INFORMATION GIVEN:
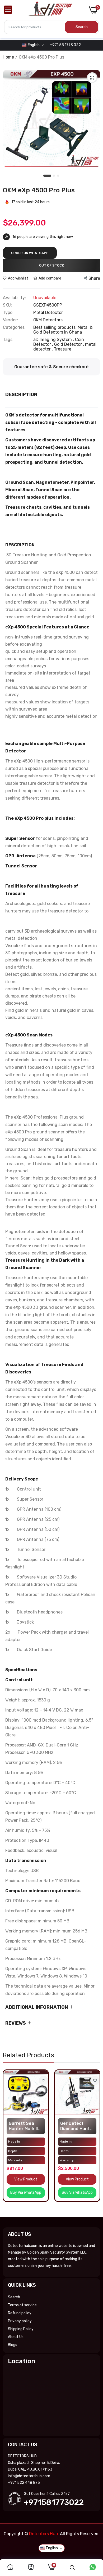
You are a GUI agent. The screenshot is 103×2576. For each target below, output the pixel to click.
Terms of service (22, 2305)
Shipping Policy (21, 2329)
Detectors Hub (43, 2533)
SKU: (7, 305)
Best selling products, (55, 327)
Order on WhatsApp (30, 253)
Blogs (12, 2345)
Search (14, 2297)
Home (8, 57)
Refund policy (19, 2313)
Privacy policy (20, 2321)
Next (93, 2141)
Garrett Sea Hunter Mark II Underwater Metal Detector (25, 2126)
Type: (8, 312)
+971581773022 (54, 2502)
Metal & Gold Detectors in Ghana (62, 330)
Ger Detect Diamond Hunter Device (77, 2126)
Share (94, 278)
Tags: (8, 339)
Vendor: (10, 320)
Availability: (14, 297)
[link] (43, 2080)
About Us (16, 2337)
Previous (9, 2141)
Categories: (14, 327)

ASSIGNED TASK: Say how many lines in the listing include the word "Hunter", giving nothing but the number.

RESPONSE AREA: 2